Следовательно, согласно Арто, нужна сильно сбитая, сильно структурированная, сильно сцепленная машина, чтобы вообще могло случиться состояние понимания в голове человека — в голове актера и в голове зрителя. Это театр насилия, или театр жестокости. Потому что только жестокость может до конца изгнать изображения того, что нельзя изображать. Только одна жестокость. Но Арто добавлял все время: ни в коем случае не в реальности. Ибо в противном случае теряется весь смысл. Вся кровь и насилие есть кровь и насилие в построении изображения, разрушающего изображения. А если мы этого не сделаем, не пройдем через эти катарсисы в наших собственных душах, то все случится в реальности, то есть буквально случится. Он предупреждал об этом еще до фашизма. И потом все это случилось.
Ведь немецкие мифы, скажем немецкий расовый миф или советский социальный миф, — все они разыгрались в реальности. Немцы вкатились в свой расовый миф, причем со всеми атрибутами театра, о котором я говорил. Факельные шествия, драматические изображения сжигания книг. Каких только театральных знаков у них не было! Тайные ложи с возвышенной идеологией, символическое восхождение на Эльбрус — совершенно бессмысленное в военном плане, но абсолютно значимое символически: водружение свастики на Эльбрусе как символа воссоединения немцев со своей исконной родиной. Потому что известно, что якобы белая раса произошла с Кавказа.[421] А у нас вкатились по линии социального мифа. Ну какая разница? Есть расовое превосходство или социальное превосходство, иными словами, деление на группы — структура та же самая, абсолютно та же самая. Вкатились в состояние хронической гражданской войны. Ведь чем характеризуется сегодняшний день? Тем, что возможна советская пьеса под названием «Гражданская война продолжается». У нас гражданская война может сменить гражданское состояние людей со всей театральной атрибутикой, со всеми соответствующими позами.
Бедный Арто уже сидел в сумасшедшем доме, а на улицы Парижа вошли призраки его собственных предсказаний и предвидений. Так что или вы разыгрываете все в своем воображении и тем самым справляетесь с определенными силами, или эти силы, кровь и жестокость будут не в театре, а в реальности.[422] Так оно и случается.

• • • • • • •

Задания
1) Верны ли по тексту о театре жестокости утверждения (а), (б) и (в)? Ответьте «да» или «нет» на каждое и приведите решающие слова текста дословно.
(а) По Арто, кровь и насилие театра должны происходить в реальности.
(б) Немцы вошли в свой расовый миф со всеми атрибутами театра.
(в) Восхождение на Эльбрус имело большое военное значение.
2) Где, согласно тексту о театре жестокости, находился Арто, когда на улицы Парижа вошли призраки его предсказаний?
3) Процитируйте из текста о театре жестокости отрывок от «Бедный Арто уже» до «оно и случается.».

Блок данных

• • • • • • •

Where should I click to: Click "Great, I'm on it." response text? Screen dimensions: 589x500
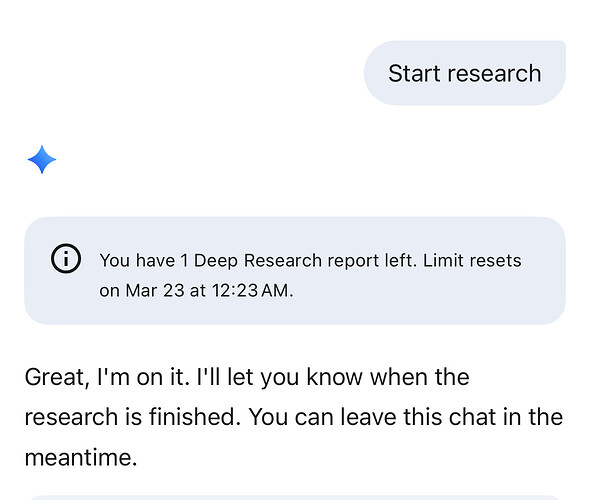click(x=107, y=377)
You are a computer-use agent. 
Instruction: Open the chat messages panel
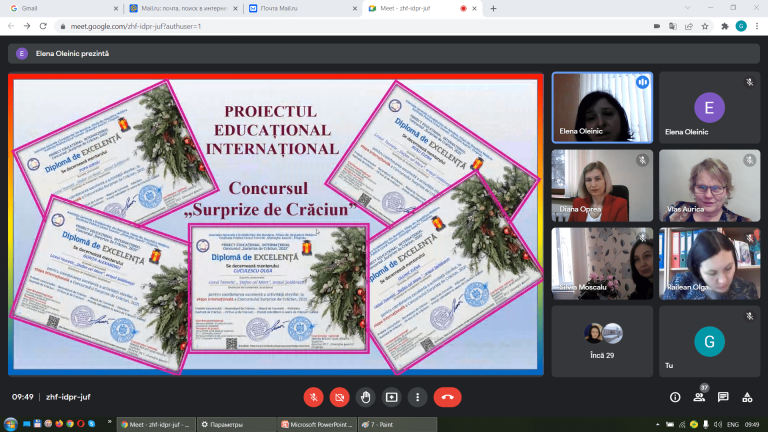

• • • • • • •

Ответы
1)
(а) Нет: «Но Арто добавлял все время: ни в коем случае не в реальности».
(б) Да: «Немцы вкатились в свой расовый миф, причем со всеми атрибутами театра, о котором я говорил».
(в) Нет: «совершенно бессмысленное в военном плане, но абсолютно значимое символически».

2) В сумасшедшем доме.

3)
Бедный Арто уже сидел в сумасшедшем доме, а на улицы Парижа вошли призраки его собственных предсказаний и предвидений. Так что или вы разыгрываете все в своем воображении и тем самым справляетесь с определенными силами, или эти силы, кровь и жестокость будут не в театре, а в реальности.[422] Так оно и случается.